WHAT IS BEING ASKED
In your transcription, keep every record exact and leave out the pictures.

━━━━

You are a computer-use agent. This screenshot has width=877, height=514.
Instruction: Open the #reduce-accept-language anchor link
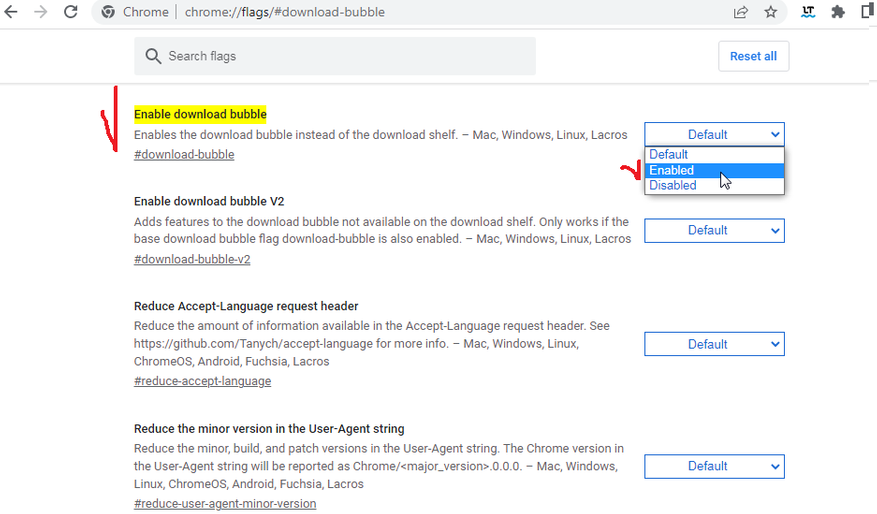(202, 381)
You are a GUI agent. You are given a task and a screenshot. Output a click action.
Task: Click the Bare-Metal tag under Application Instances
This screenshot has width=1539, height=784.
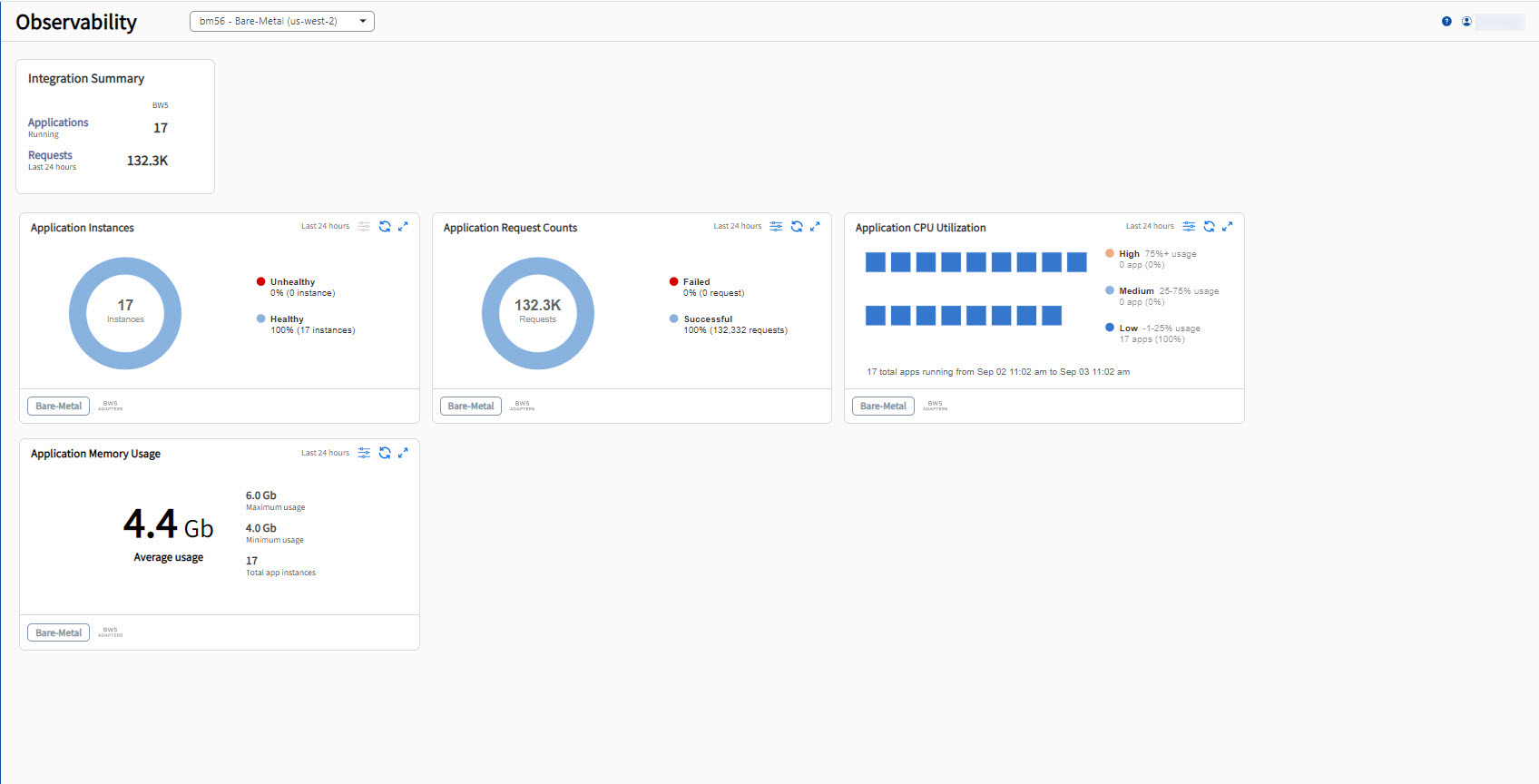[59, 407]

━━━━

ANSWER BELOW
You are a computer-use agent. This screenshot has width=877, height=514.
Instruction: Open the #reduce-accept-language anchor link
(202, 381)
You are a GUI agent. You are given a task and a screenshot. Output a click action.
Task: Click the Bare-Metal tag under Application Instances
This screenshot has width=1539, height=784.
[59, 407]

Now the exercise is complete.